◆ Task material ◆
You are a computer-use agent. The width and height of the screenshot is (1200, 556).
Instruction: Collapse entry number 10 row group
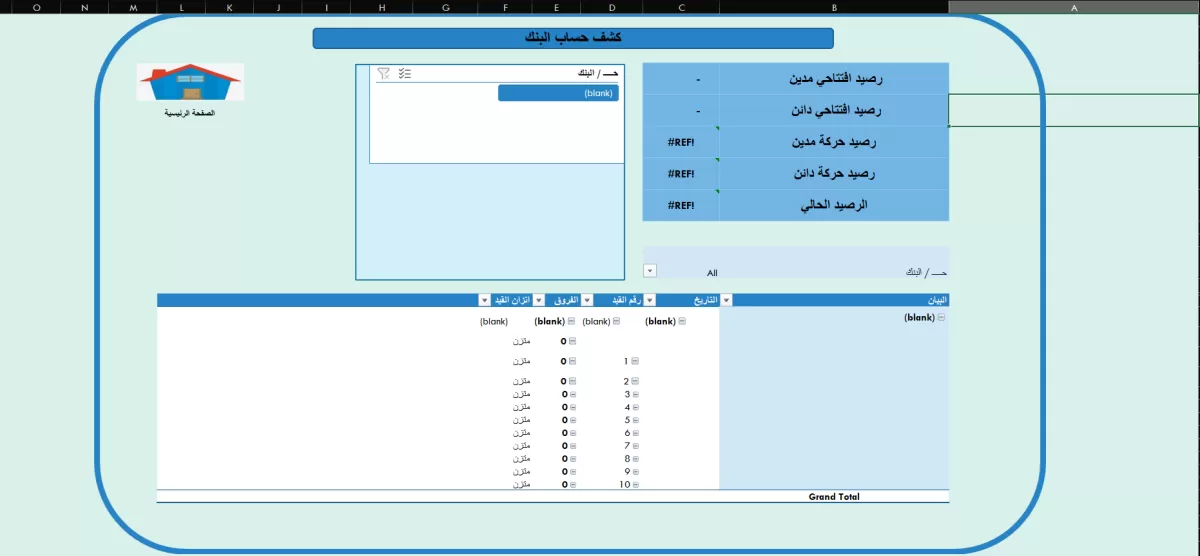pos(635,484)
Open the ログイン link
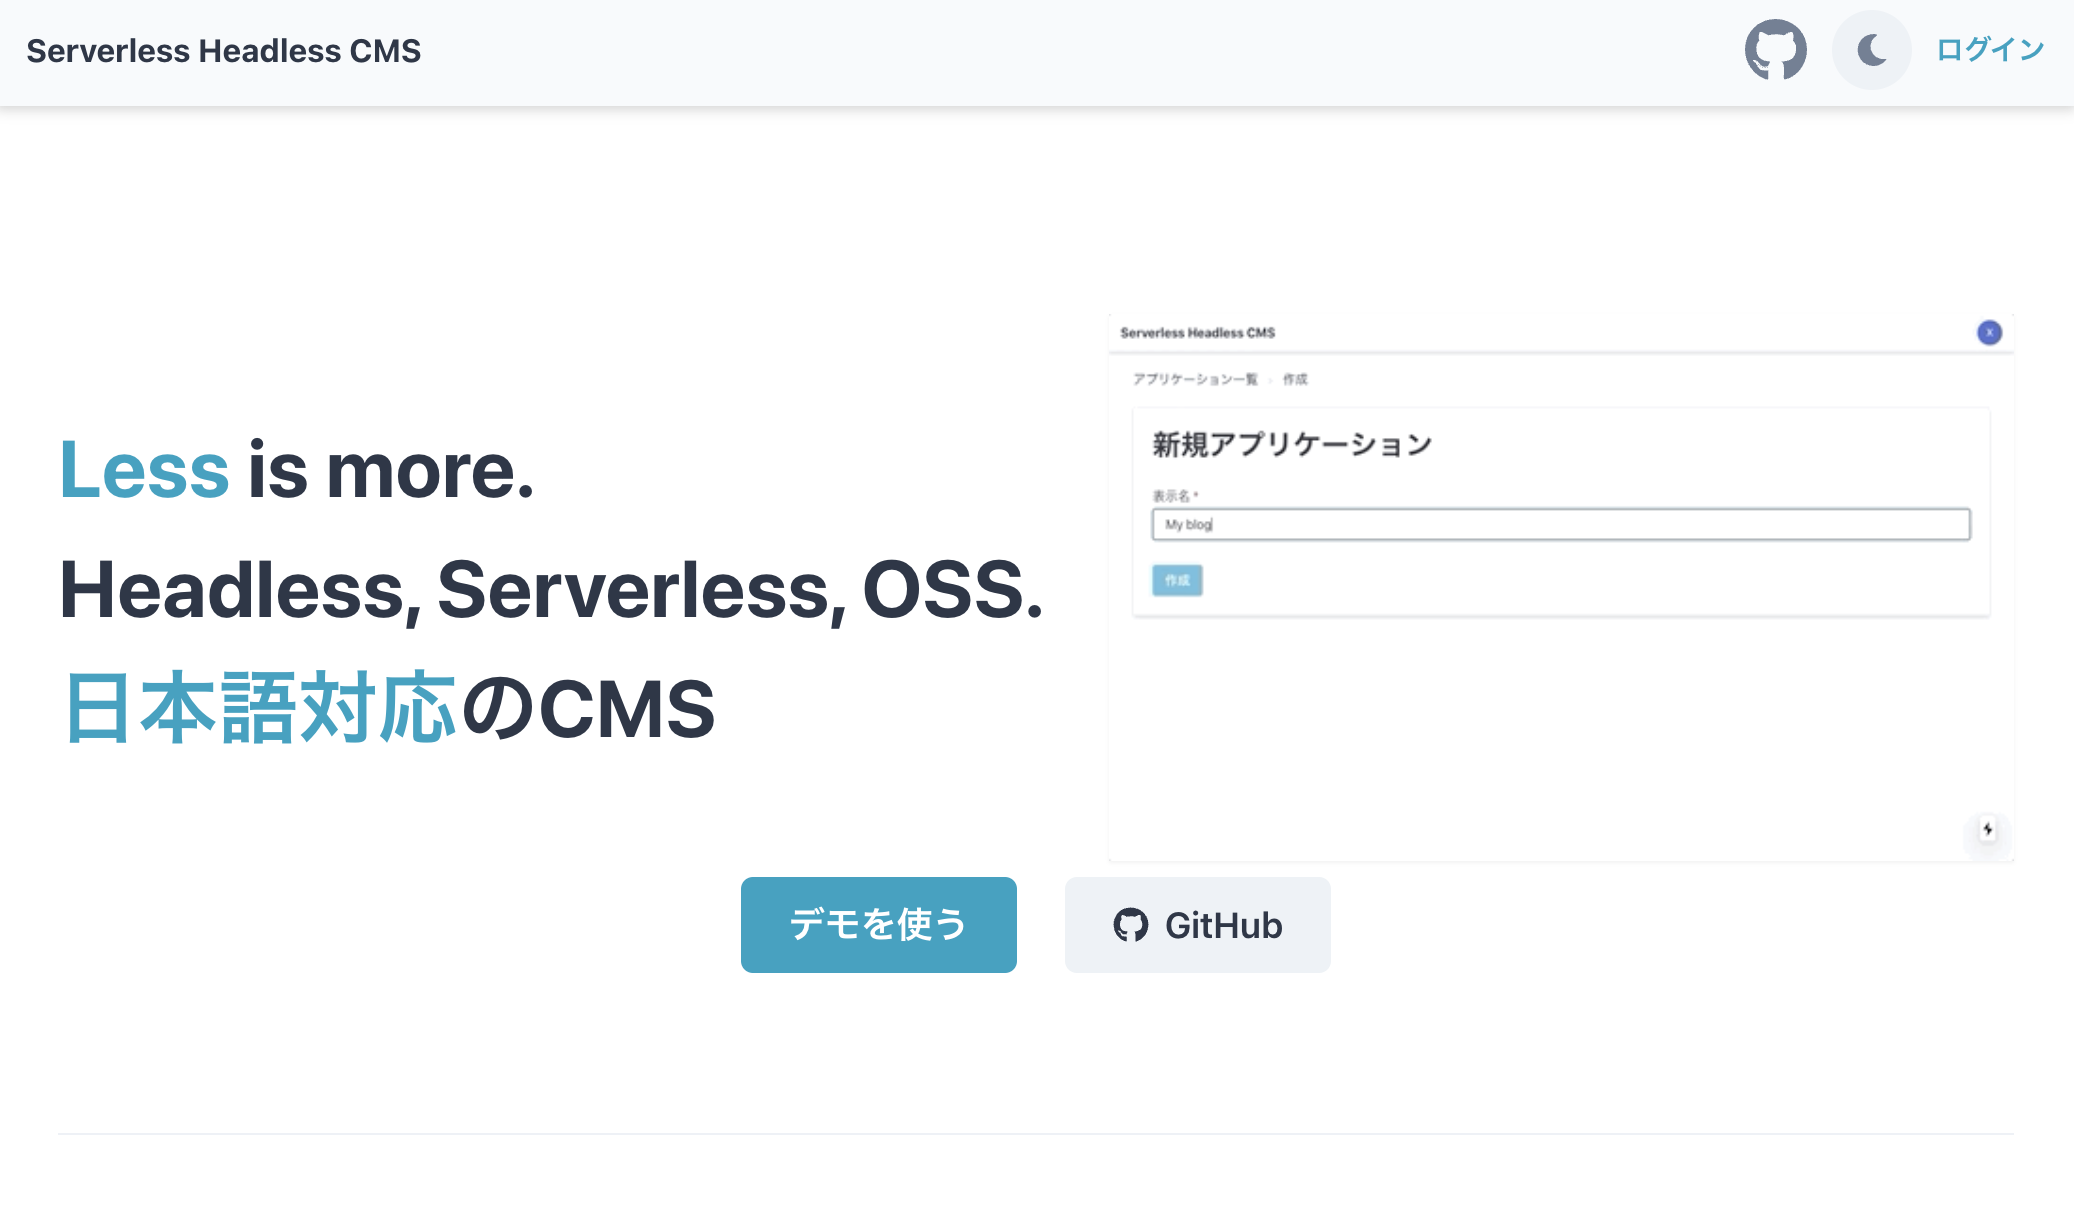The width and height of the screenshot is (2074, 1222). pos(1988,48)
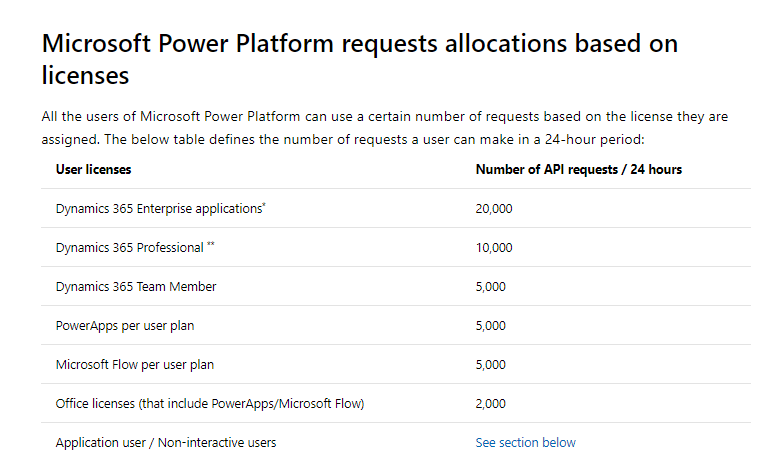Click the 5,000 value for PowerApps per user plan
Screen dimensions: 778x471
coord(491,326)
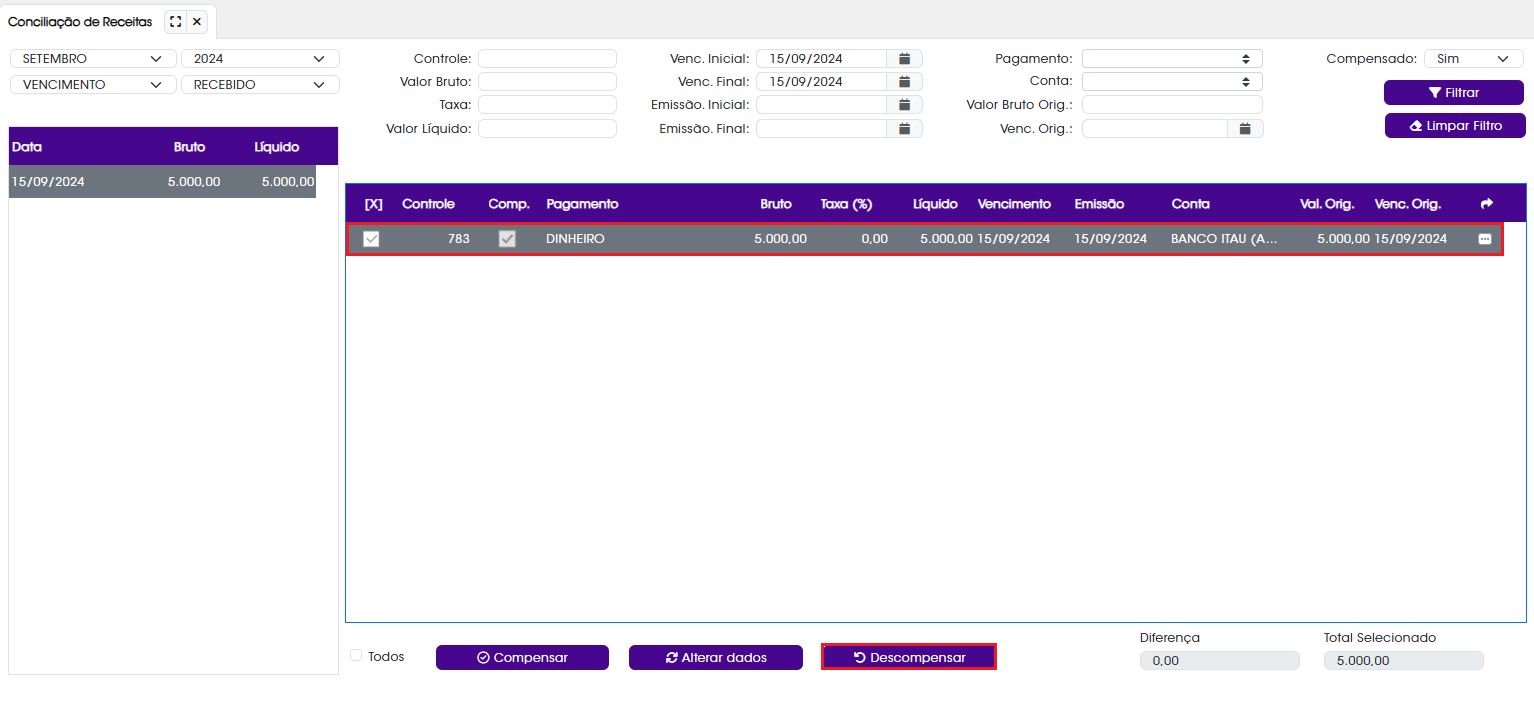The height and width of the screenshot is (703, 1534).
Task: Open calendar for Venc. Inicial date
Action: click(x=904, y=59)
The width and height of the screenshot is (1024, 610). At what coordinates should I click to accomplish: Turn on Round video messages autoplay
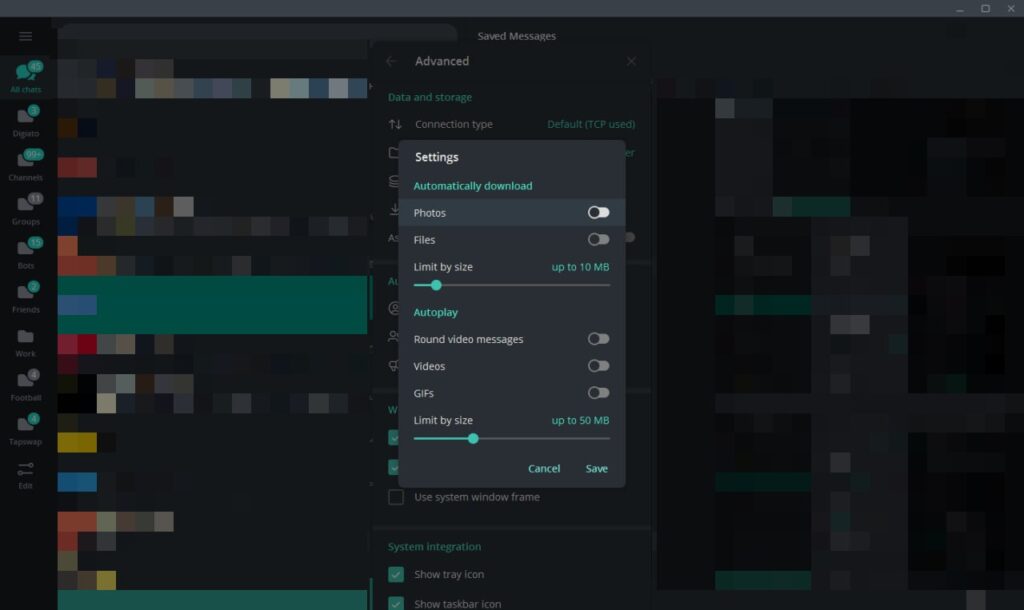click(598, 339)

◆ Task directions ◆
Would you return the material above exactly, apart from its pictures?

◆ Solution for this exercise ◆
You are a computer-use agent. The width and height of the screenshot is (1200, 556).
Instruction: Collapse entry number 10 row group
pos(635,484)
Open the ログイン link
The width and height of the screenshot is (2074, 1222). pos(1988,48)
Click the 5,000 value for PowerApps per user plan
Screen dimensions: 778x471
coord(491,326)
The height and width of the screenshot is (703, 1534).
Task: Open calendar for Venc. Inicial date
Action: click(x=904, y=59)
The width and height of the screenshot is (1024, 610). At what coordinates should I click to accomplish: Turn on Round video messages autoplay
click(598, 339)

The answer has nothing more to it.